___ Records to use

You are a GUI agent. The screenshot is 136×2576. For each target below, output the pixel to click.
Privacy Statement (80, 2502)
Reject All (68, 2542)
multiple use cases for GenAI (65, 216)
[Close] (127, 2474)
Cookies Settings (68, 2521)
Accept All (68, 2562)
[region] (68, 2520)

______

* Exercise brief *
The answer consists of every entry, returned exactly.

* Task answer *
You are a GUI agent. The screenshot is 136×2576. For each target below, output the pixel to click.
Privacy Statement (80, 2502)
Reject All (68, 2542)
multiple use cases for GenAI (65, 216)
[Close] (127, 2474)
Cookies Settings (68, 2521)
Accept All (68, 2562)
[region] (68, 2520)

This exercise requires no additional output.